Если бы он не уехал тогда, я бы, может, доросла до наших с ним отношений и успокоилась.
— Боишься меня? — спрашивает.
— Боюсь. Ты крипи, как тот крест. Только не светишься.
— Мне нечем.
Да святится имя твое, да пребудет воля твоя. Мои воля и имя все пребывают и пребывают. Они не святы, в них нет света. Наверное, они могли быть, но я слишком люблю прикосновения, а это противоречит святости и свету. Света нет в любых отношениях, перешедших однажды черту.
Ланселот уезжал когда, приносил в центр большой торт. Мы ели его прямо руками, держа на салфетках. Мне было слишком мягко брать торт пальцами, крем и бисквит забивался под ногти, бр-р-р. И я тогда брала и кусала прям с ладошки. Вся измазалась, а Ланселот подошел и вытер мне губы салфеткой, которую мял в руках. Какое-то порочное движение, словно он грубо размазал мне помаду по лицу, но у него получилось нежно, и крем действительно весь ушел с меня на салфетку. Все поплыло, и я снова неаккуратно укусила торт. Ланселот уже не увидел, он отошел как раз.
— Тебя все больше, и все чаще ты тут, — говорю.
— Мне нравится сюда приходить. Хорошее кафе. И ты хорошая, — говорит.
— Да не, плохое. Никто сюда почти не ходит. Работы нет поэтому, — говорю.

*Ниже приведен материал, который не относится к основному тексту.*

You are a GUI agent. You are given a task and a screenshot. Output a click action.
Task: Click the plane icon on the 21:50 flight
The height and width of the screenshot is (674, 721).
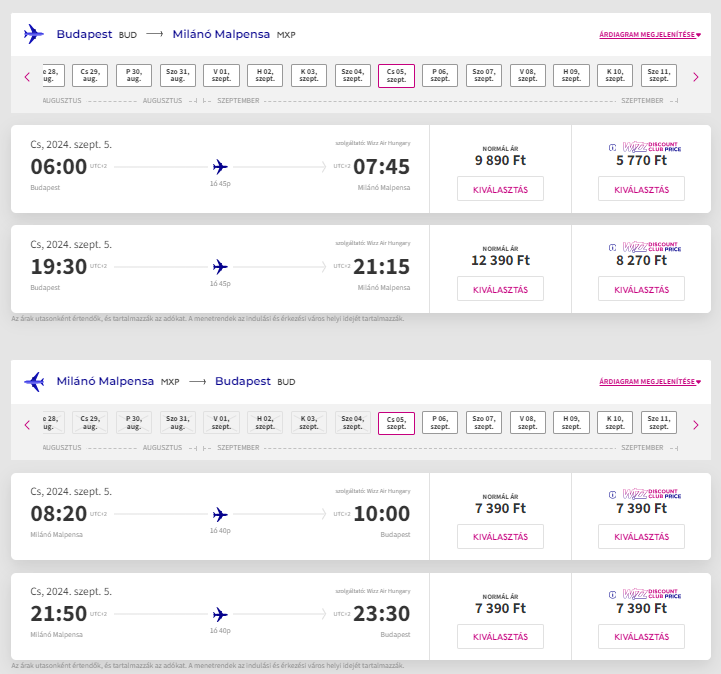click(221, 614)
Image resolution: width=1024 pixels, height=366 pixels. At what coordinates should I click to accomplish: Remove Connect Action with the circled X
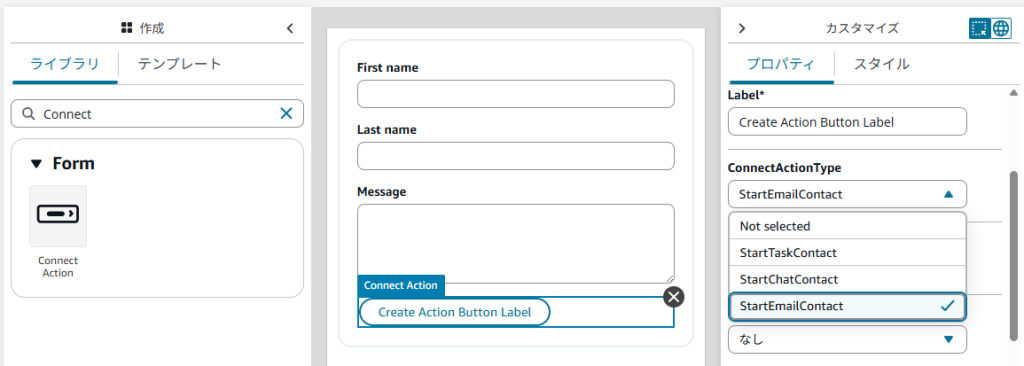click(674, 297)
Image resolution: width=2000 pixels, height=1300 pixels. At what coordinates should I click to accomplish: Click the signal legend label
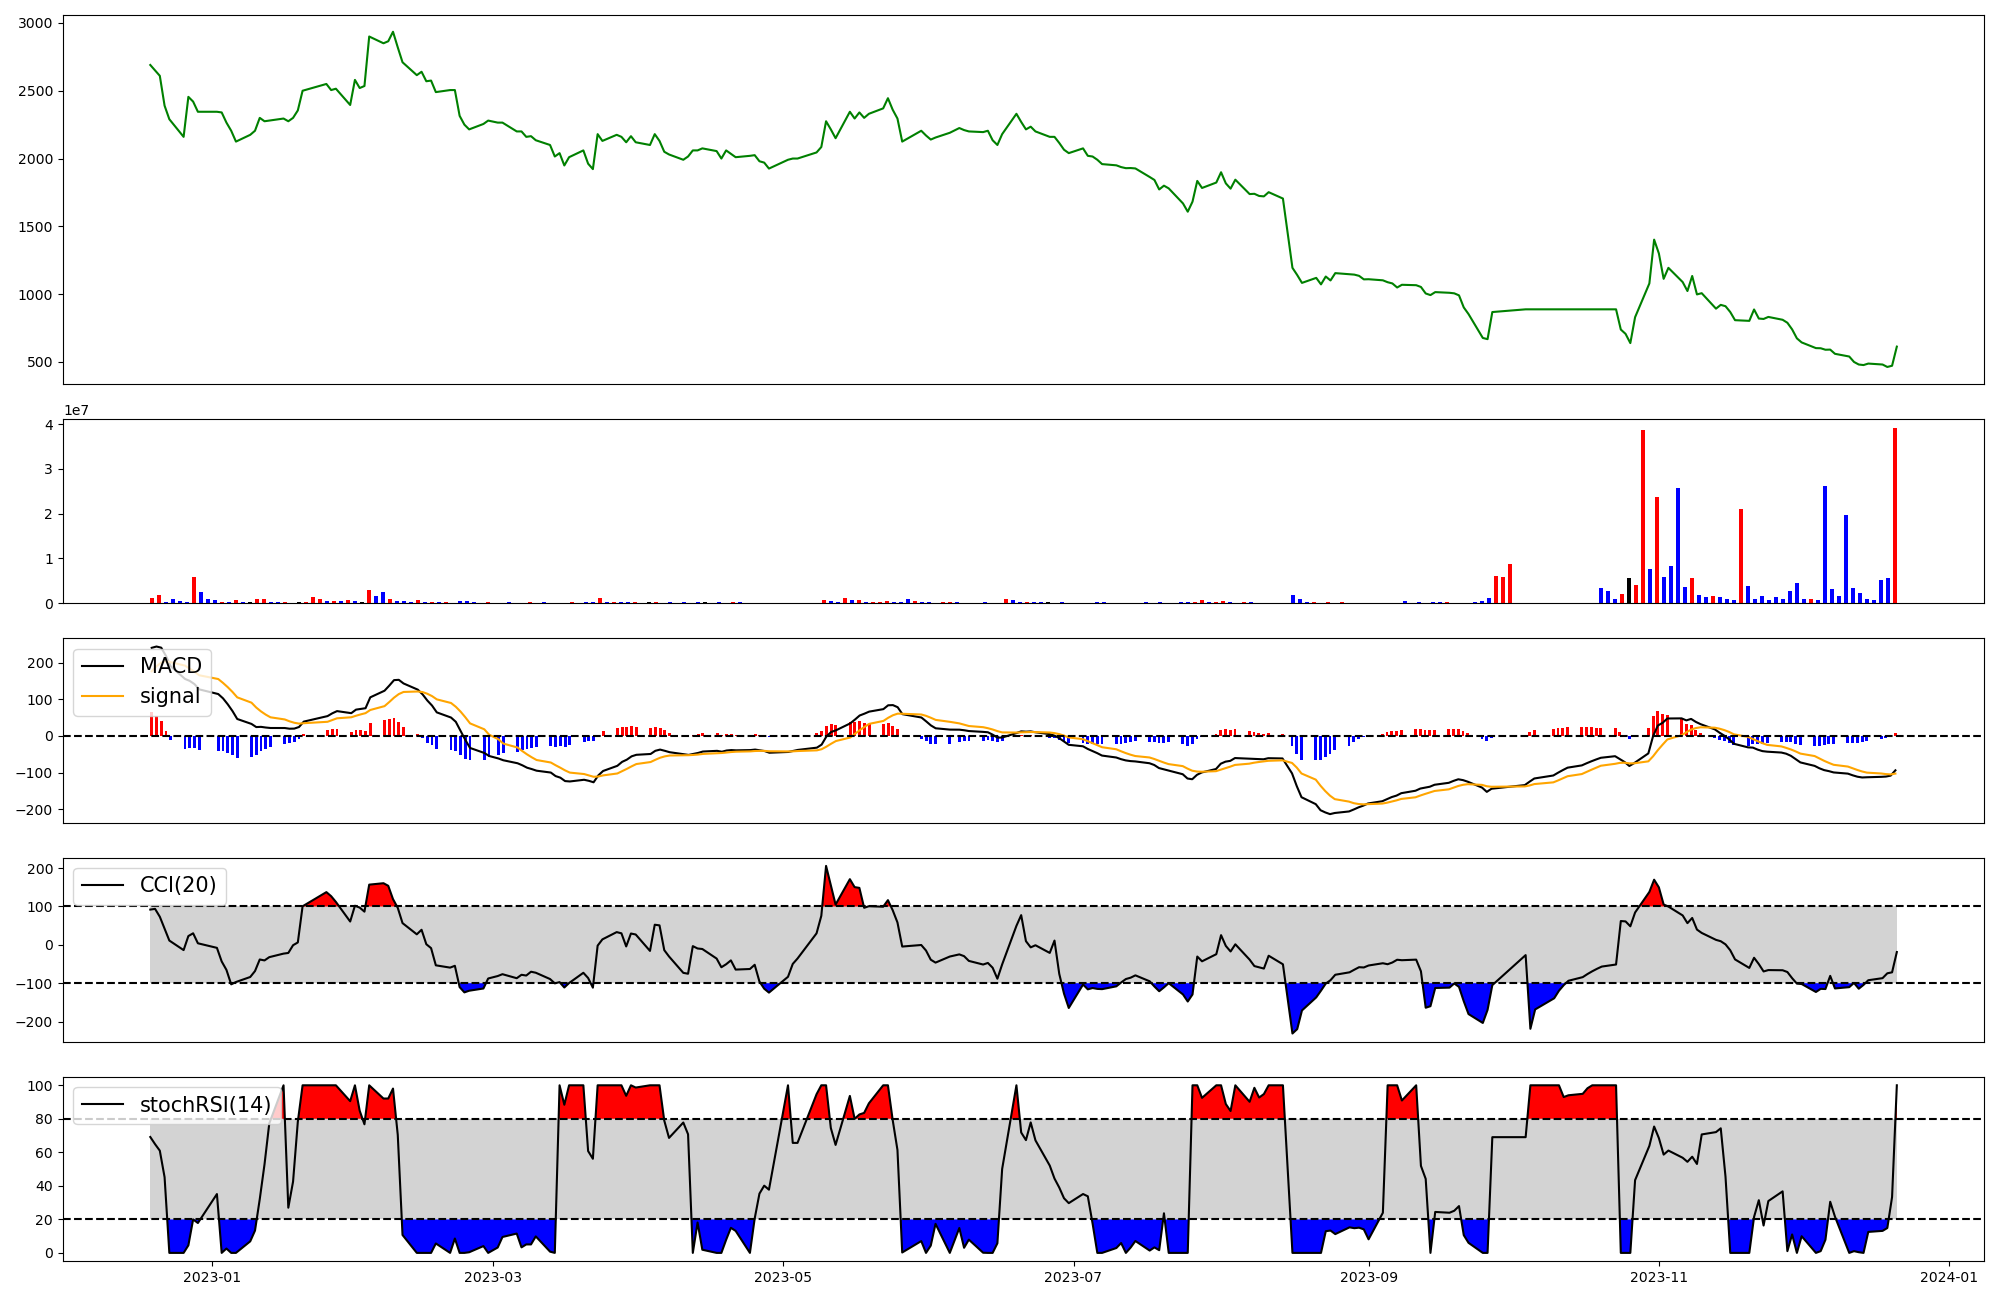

— Кофе ты делаешь вкусный, — говорит.
А я бариста же, мне приятно.
— Сделать?
— Сделай.
— Это уже третий.
— Мне все равно потом идти тебя провожать. Потом идти домой. Надо быть бодрым, — говорит.
— Оставайся сегодня у меня, — еле слышно говорю.
— Нет. — Услышал. Черт.
Я ставлю крестик на руке, чтобы не забыть, например, купить курицу на вечер. Или захватить с собой сигарет вторую пачку, чтобы не искать потом судорожно по магазинам нужные, когда кончится первая. А она всегда кончается. Еще ставлю крестики напротив выполненных дел. В мобилке есть такое приложение — «тудулист». To do — сделать. Сделай уже! И крест поставь. Ужасно — ставить крест на всем, что ты делаешь… Хотя есть в этом какая-то ирония. Нам всем и над всеми однажды поставят крест. Только повиснет ли он, как тот крипи-крест над словно от неловкости спрятавшейся в темноте церковью, или будет уверенно и твердо держать защиту перед пошлыми манипуляциями людей — а черт его знает.